Ha ragione l’amico e collega prof. Aldo Rocco Vitale quando, in relazione alla voce gender contenuta nella sua opera «Introduzione alla bioetica» del 2019, sottolinea con forza come «tale forma ideologica consiste in una totale alterazione dei rapporti tra natura e cultura, così che i dati naturali vengono dapprima letti alla luce dell’influenza culturale e successivamente negati nella loro normatività» con la conseguenza di una visione monadica ed individualistica dell’essere umano.

La sentenza della Corte costituzionale italiana

Che cosa fa se non questo la Corte costituzionale italiana quando, nella sentenza n. 221/2015, prendendo atto dell’evoluzione culturale e ordinamentale (la società è regola per la Costituzione modulare), riconosce l’identità di genere quale componente dell’identità personale e, dunque, a pieno titolo tra i diritti fondamentali della persona?

E di recente il giudice delle leggi, nella sentenza n. 143/2024 (non serve l’autorizzazione del giudice al cambio di sesso per le persone transgender), pur non sdoganando il «terzo genere», ha ritenuto che la percezione dell’individuo di non appartenere né al sesso femminile, né a quello maschile, da cui nasce l’esigenza di essere riconosciuto in una identità «altra», generi una situazione di disagio significativa rispetto al principio personalistico cui l’ordinamento costituzionale riconosce centralità (art. 2 Cost.) e di cui il legislatore deve farsi interprete.

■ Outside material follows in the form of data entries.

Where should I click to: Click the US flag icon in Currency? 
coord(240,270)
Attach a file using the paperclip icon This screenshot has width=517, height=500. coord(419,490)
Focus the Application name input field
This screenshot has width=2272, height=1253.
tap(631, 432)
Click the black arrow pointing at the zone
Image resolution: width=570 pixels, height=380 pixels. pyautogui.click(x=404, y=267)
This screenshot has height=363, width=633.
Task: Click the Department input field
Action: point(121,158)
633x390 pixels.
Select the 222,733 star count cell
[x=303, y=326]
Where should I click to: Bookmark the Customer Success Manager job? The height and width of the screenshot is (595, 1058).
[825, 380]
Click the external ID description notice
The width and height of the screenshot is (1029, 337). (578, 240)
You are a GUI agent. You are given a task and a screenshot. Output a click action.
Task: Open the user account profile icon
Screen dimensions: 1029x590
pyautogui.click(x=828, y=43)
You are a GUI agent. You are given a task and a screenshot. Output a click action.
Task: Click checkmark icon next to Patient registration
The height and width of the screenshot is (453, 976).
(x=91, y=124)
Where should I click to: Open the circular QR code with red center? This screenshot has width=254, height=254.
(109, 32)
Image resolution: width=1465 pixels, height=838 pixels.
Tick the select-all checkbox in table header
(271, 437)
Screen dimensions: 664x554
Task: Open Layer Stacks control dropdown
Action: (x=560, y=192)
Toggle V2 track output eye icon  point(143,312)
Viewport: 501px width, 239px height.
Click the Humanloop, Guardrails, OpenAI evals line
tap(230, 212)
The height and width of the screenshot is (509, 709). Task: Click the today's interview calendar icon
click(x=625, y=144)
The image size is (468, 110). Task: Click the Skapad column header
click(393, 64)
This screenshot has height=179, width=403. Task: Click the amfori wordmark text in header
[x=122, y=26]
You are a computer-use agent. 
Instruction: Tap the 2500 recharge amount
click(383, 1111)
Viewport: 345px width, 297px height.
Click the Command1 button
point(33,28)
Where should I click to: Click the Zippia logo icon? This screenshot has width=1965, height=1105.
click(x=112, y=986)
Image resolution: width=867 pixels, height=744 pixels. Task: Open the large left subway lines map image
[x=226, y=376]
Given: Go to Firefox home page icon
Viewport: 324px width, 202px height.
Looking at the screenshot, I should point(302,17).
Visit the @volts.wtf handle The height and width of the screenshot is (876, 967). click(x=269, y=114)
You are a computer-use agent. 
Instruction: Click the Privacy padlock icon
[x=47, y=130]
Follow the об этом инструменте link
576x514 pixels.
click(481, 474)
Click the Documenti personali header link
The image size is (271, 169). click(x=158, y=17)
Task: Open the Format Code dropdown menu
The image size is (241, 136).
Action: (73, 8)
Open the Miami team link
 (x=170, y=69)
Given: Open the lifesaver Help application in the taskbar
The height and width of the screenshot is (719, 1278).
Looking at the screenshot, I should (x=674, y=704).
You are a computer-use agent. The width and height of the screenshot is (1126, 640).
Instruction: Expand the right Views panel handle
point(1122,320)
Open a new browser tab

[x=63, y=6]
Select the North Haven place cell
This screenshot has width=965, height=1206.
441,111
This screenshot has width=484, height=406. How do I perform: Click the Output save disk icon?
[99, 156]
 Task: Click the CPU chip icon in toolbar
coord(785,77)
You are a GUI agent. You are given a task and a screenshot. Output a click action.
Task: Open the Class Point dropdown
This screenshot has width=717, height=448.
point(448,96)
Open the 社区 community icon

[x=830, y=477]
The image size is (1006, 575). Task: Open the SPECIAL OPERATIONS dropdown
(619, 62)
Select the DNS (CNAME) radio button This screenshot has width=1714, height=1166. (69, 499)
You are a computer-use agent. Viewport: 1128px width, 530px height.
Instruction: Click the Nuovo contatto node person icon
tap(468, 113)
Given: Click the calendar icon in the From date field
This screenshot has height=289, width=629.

La Corte sfrutta, in questo modo, il principio personalistico di cui all’art. 2 Cost., assumendo la prospettiva della persona come progetto sartiano in evoluzione, continuamente in fieri che consente, in pieno spirito illuministico, la assolutizzazione dell’individuo, la totale autodeterminazione del suo velle sia pure nell’ambito di alcuni limiti posti dall’ordinamento positivo, ma sempre potenzialmente spostabili in avanti.

Le conseguenze

Quali le conseguenze di questa libertà che, da dovere morale, si trasforma in una «pretensione tirannica», secondo l’espressione che il venerabile Papa Pio XII (1939-1958) utilizza nel suo radiomessaggio natalizio del 1944 interrogandosi sul fondamento delle democrazie, di dare libero sfogo agli impulsi ed appetiti umani? Attraverso le alterazioni del linguaggio, che influenza il diritto, la cultura etc., si instaura il tentativo non solo di cambiare il reale, ma di prescindere dallo stesso. Non c’è alcuna essenza nell’uomo, esso è gramscianamente un «prodotto sociale».

Ora, contro il pensiero illuministico-giacobino, dobbiamo ammettere con Rosmini (su alcuni punti si allontana dal pensiero aristotelico-tomista) che la libertà della persona trova un limite nella persona medesima, derivante dall’ordine morale che, a sua volta, è l’espressone dell’ordine metafisico. La sua negazione porta alla contraddizione per cui l’uomo non ha dei fini connaturati alla sua natura, che per lui è indifferente essere A anziché B, è indifferente vivere o uccidersi. Ed è proprio l’indifferentismo sotteso al gender che pone le premesse della guerra di tutti contro tutti, in quanto ciascuno pretende il riconoscimento di quella «pretensione», come la definivamo prima, non solo per sé, ma anche nel contesto in cui opera e vive.

In questo modo, la libertà negativa diventa essa stessa ordine, un ordine che si staglia contro l’essere. Non ci rendiamo conto che il pensiero, il quale afferma la totale insignificanza della differenza sessuale e persegue la conseguente rimozione dei due sessi in vista di un più ampio e meno costringente gender, è contradditorio, dal momento che vuole liberare il soggetto dalla differenza tra maschile e femminile, ma finisce per reintrodurre il dominio del neutro, ovvero di un nuovo prodotto sociale.

In conclusione, dunque, l’ideologia «gender» e la sua forza decostruttiva sono l’espressione dell’autodeterminazione del mero volere, quale causa del traffico insaziabile dei diritti, ma non della persona secundum esse. La natura della persona non è vitalistica (è il personalismo di Mounier), ma razionale (dimensione che l’ideologia in esame ha volutamente omesso). Dal velle volutum, ossia dall’esercizio di una volontà umana priva del principio razionale, emerge fabrianamente la chiusura, da parte del pensiero filosofico-giuridico moderno, nei confronti dell’essere che siamo chiamati a recuperare, pena il rifiuto, come scriveva il prof. Emanuele Severino (1929-2020), della propria umanità.